Throughout the year I became rather fond of the postgraduate composition meetings which often concluded with “networking opportunities”. It was here that I discovered the delight that is a Gin & Tonic, a delicacy introduced by my supervisors. It was also here where the suggestion of going to Nelson would arise setting off that chain of events. Coming from Hawkes Bay and not being a native to the concrete jungle, I found I could lean into the more provincial side of my upbringing. Mentioning that your high school had corn fields and a farm is usually a good start to building a degree of affable urban naivety.


By July I had started to make friends and connections. One of these friends had had a pigeon fly into them on two separate occasions - it’s not really related to this reflection but I find it too amusing to omit. I had even been on a first date along Auckland's famous Beer Mile. This is unusual for me because I can't stand beer. Or the imperial system. My hospitality-survival-technique of trying to be the last person to order, therefore gauging the appropriate communication style with wait-staff, did me dirty. As it turns out, my date was bit of a beer-nut and ordered a 12% chocolate and raspberry stout. And so, without missing a beat I chimed in "I'll have the same thanks". This triggered another hospitality-survival-technique: if you don't like the drink, down it quickly. Obviously I was channeling the risk and opportunity mantra. Regardless of the drink choice, life was starting to fall into place.


It was unfortunate that not long after reaching this point, a point where I was secure and settled, the city would go into an extended lockdown.


One mid-lockdown walk along Ponsonby Road, I told myself to remember, "this is the best year to date". It might not have gone to plan or smoothly, but I had achieved what I set out to do. It took time to adjust to the new culture of the school (and city) but it was worth the risk. The year came with many opportunities such as presentations, workshops, and social gatherings. Overall it certainly lived up to its name, but was bookended by a rather miserable three months in which everything seemed to unravel.

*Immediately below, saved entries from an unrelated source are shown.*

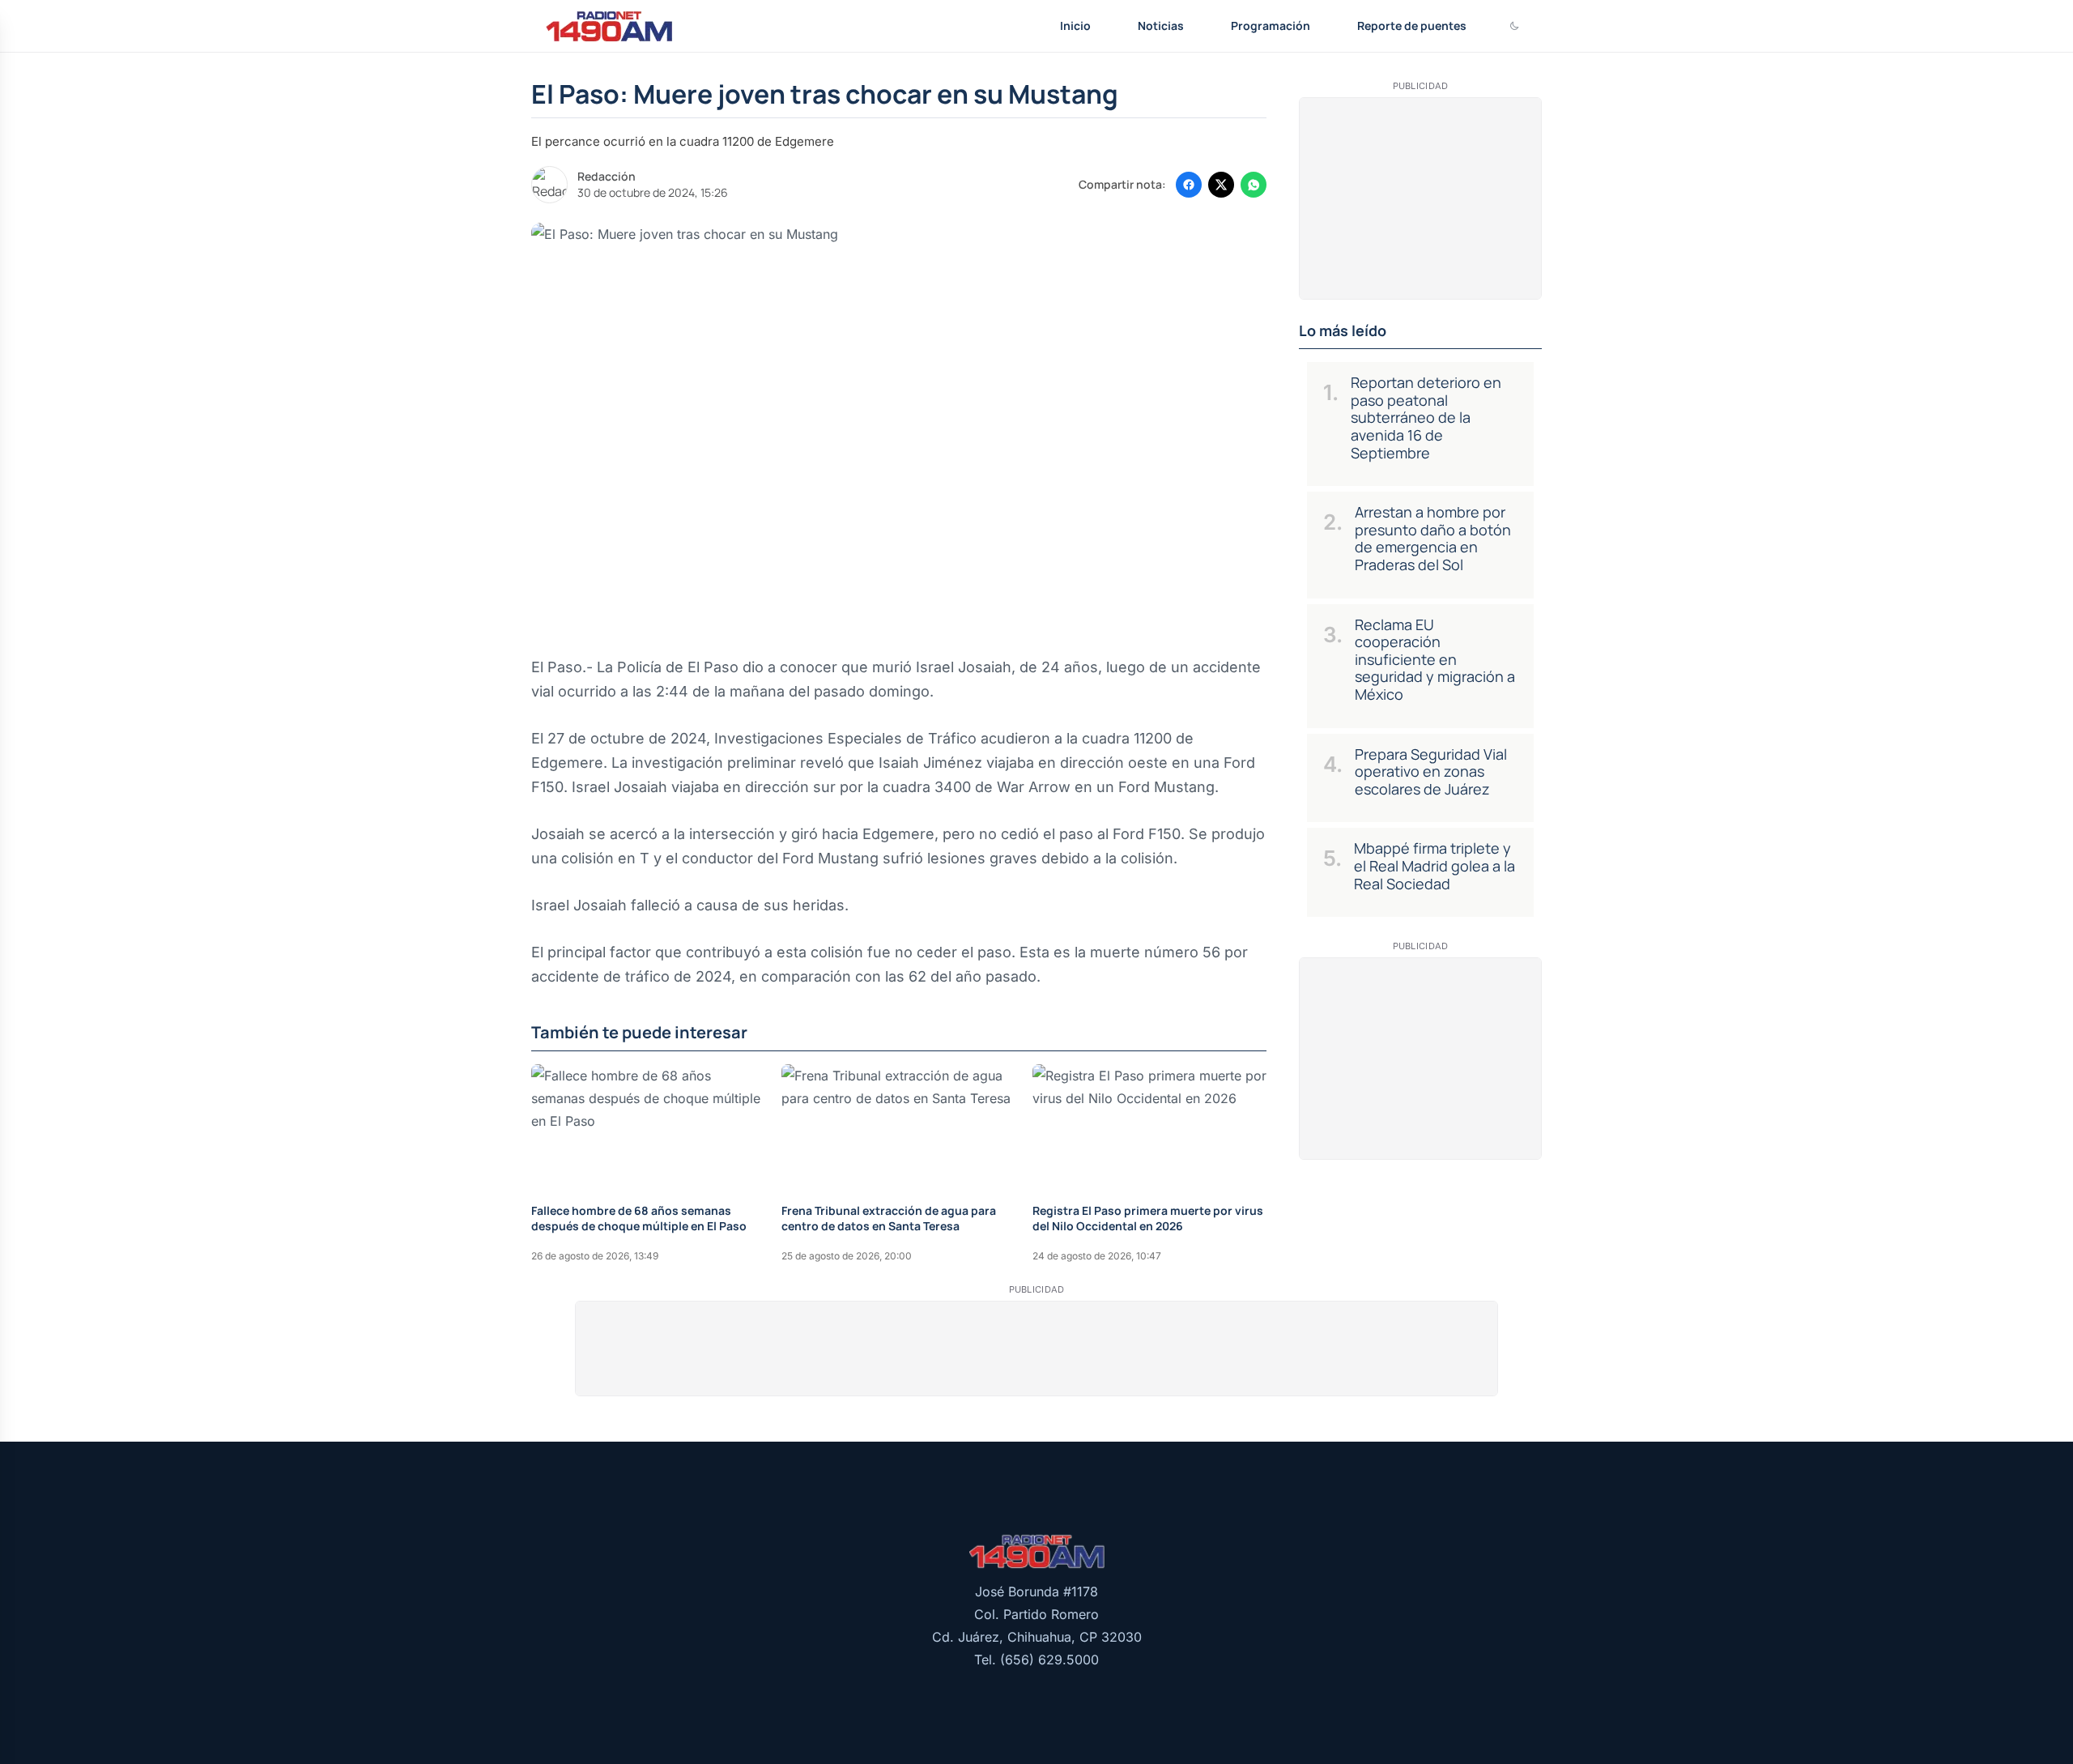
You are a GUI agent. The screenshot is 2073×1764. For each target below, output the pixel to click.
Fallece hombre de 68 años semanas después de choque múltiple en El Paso (639, 1218)
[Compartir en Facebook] (1189, 185)
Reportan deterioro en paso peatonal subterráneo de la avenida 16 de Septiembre (1426, 417)
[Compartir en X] (1221, 185)
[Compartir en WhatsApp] (1253, 185)
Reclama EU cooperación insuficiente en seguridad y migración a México (1435, 659)
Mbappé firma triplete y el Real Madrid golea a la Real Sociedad (1434, 865)
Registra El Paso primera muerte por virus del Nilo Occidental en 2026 (1147, 1218)
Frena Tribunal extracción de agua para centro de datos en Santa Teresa (888, 1218)
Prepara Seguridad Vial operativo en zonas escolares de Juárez (1431, 771)
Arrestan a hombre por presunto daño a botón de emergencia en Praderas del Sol (1433, 538)
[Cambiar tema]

Perhaps this is why returning to the city a year later was so vindicating. It was easy to just slot back in. The first night featured cocktails with colleagues from the masters programme. Another was spent at the legendary Galbraiths with Johnny Chang and other Nelson friends. I even saw a T-Rex at one point. The penultimate day was the best, featuring a ferry trip across the harbour accompanied by Josh T, for a brunch hosted by David and Luciano. I think I tried to cram 3 months worth of activities into 6 days, but I also took time to appreciate the mundaneness of the city functioning as its old self. Memories that were lost to the cloud of lockdown were rediscovered and a new angle was given to my year of opportunity and risk. It really was the best year to date.